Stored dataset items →
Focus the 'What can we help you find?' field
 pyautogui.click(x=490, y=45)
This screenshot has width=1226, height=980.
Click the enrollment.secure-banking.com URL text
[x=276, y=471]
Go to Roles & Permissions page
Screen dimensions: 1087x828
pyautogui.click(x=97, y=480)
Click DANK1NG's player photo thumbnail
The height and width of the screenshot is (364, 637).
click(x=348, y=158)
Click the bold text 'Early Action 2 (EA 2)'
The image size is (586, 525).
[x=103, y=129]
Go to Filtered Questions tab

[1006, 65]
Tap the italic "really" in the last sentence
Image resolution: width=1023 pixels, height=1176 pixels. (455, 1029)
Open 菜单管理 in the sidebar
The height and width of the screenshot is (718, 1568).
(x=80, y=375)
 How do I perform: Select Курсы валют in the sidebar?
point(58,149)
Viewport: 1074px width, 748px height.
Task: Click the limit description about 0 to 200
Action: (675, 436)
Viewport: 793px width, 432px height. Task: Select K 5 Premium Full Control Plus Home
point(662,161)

Problem details →
Extract all of the data shown above and repeat it verbatim.

Exercise response →
Focus the 'What can we help you find?' field
 pyautogui.click(x=490, y=45)
This screenshot has width=1226, height=980.
Click the enrollment.secure-banking.com URL text
[x=276, y=471]
Go to Roles & Permissions page
Screen dimensions: 1087x828
pyautogui.click(x=97, y=480)
Click DANK1NG's player photo thumbnail
The height and width of the screenshot is (364, 637).
click(x=348, y=158)
Click the bold text 'Early Action 2 (EA 2)'
The image size is (586, 525).
[x=103, y=129]
Go to Filtered Questions tab

[1006, 65]
Tap the italic "really" in the last sentence
Image resolution: width=1023 pixels, height=1176 pixels. (455, 1029)
Open 菜单管理 in the sidebar
The height and width of the screenshot is (718, 1568).
(x=80, y=375)
 How do I perform: Select Курсы валют in the sidebar?
point(58,149)
Viewport: 1074px width, 748px height.
Task: Click the limit description about 0 to 200
Action: (675, 436)
Viewport: 793px width, 432px height. Task: Select K 5 Premium Full Control Plus Home
point(662,161)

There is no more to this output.